──────── Study text

Carter called the decision a modest financial risk that could deliver a major public relations coup for Charter. "This will give them good PR throughout the entire season," he said.
Dodgers games still will not be available to customers of DirecTV, Verizon FiOS, AT&T U-Verse, Dish Network and Cox Cable, which provide service to more than half of Southland pay-TV households. It was not immediately clear whether any of the other providers would be forced back to the bargaining table by Charter's decision.
Time Warner Cable landed the distribution rights to SportsNet LA by agreeing to a 25-year, $8.35-billion deal with Guggenheim Baseball Management, which owns the Dodgers. Time Warner Cable had been asking other pay-TV providers to pay as much as $4.90 a month per subscriber home to carry the channel, according to industry consulting firm SNL Kagan.
But no other provider would pony up. That left Time Warner Cable as the only major provider in the region to offer SportsNet LA.

────────────────

**What is being asked**
Continue the article on Dodgers SportsNet LA distribution from the point where it stops.

──────── Data to examine

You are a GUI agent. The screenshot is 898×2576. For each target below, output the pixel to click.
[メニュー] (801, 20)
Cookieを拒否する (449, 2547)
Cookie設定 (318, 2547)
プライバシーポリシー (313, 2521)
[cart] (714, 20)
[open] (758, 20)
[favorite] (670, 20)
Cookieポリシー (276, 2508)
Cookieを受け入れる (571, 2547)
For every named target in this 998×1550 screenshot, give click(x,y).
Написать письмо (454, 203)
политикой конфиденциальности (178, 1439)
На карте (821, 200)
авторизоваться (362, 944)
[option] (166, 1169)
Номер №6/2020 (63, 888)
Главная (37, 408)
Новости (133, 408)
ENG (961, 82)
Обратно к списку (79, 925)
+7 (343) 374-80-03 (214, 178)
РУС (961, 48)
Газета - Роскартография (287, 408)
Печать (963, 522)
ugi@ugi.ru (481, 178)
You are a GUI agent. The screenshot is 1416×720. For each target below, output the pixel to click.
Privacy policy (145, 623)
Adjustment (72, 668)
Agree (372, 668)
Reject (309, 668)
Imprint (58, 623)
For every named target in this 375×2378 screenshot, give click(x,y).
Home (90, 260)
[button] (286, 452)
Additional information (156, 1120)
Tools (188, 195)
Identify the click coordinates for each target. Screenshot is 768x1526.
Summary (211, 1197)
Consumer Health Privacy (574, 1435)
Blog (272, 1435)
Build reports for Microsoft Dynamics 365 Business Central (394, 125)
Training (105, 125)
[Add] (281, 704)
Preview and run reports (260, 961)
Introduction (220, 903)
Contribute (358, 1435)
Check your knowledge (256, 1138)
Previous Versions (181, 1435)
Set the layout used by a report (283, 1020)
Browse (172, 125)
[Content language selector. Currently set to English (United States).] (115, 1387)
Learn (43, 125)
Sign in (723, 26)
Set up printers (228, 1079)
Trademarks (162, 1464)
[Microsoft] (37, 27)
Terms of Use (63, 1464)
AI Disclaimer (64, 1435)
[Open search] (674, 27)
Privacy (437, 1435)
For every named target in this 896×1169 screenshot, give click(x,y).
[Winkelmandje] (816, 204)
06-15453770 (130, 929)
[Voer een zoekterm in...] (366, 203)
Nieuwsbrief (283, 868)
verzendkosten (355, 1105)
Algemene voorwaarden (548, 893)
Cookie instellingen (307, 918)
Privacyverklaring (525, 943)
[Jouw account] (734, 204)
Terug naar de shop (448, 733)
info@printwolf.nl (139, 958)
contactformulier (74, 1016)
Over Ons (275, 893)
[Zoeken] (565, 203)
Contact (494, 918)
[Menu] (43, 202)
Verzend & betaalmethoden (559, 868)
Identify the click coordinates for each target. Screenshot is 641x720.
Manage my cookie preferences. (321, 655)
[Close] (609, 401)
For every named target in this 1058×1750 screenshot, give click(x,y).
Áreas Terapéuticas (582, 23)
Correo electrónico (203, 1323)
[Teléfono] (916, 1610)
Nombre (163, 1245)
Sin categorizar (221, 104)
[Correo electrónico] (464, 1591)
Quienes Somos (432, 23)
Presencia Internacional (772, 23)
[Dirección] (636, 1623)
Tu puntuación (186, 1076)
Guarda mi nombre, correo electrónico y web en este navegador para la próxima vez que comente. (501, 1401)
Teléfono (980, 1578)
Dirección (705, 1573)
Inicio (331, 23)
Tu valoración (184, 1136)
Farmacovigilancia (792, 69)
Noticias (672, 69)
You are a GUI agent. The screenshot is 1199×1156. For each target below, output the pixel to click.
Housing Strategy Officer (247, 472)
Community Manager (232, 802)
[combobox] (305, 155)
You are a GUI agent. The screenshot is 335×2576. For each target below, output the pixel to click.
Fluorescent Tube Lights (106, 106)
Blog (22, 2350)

────────────────

**The answer**
DirecTV, the second-largest pay TV provider in the region, is currently in the thick of its own takeover. Telecommunications giant AT&T is in the process of buying the El Segundo-based satellite provider, and expects federal approval for that $49-billion deal within the next few weeks.
For DirecTV, the stakes are significantly higher because it has four times as many subscribers as Charter. That means the costs to carry the Dodgers channel would be four times more than what Charter is likely to agree to pay.
SNL Kagan has said SportsNet LA is among the most expensive sports channels in the nation. That has been a sore point for other operators because unlike other pricey channels, SportsNet LA broadcasts only the Dodgers. That leaves the channel devoid of live game action for nearly six months of the year.
"We continue to hope TWC and the Dodger front office will compromise with the rest of Southern California's providers so all Dodger fans can watch their games without burdening everyone else with significantly higher fees," DirecTV said in a statement.
Cox Communications, which serves the Palos Verdes Peninsula and parts of Orange County, said Charter's move doesn't change its position.
"We're open to carrying the channel at reasonable and flexible terms that don't overburden our customer base," a Cox spokesman said.
Rutledge did not rule out the prospect that Charter's decision could prompt other providers to reconsider their resistance.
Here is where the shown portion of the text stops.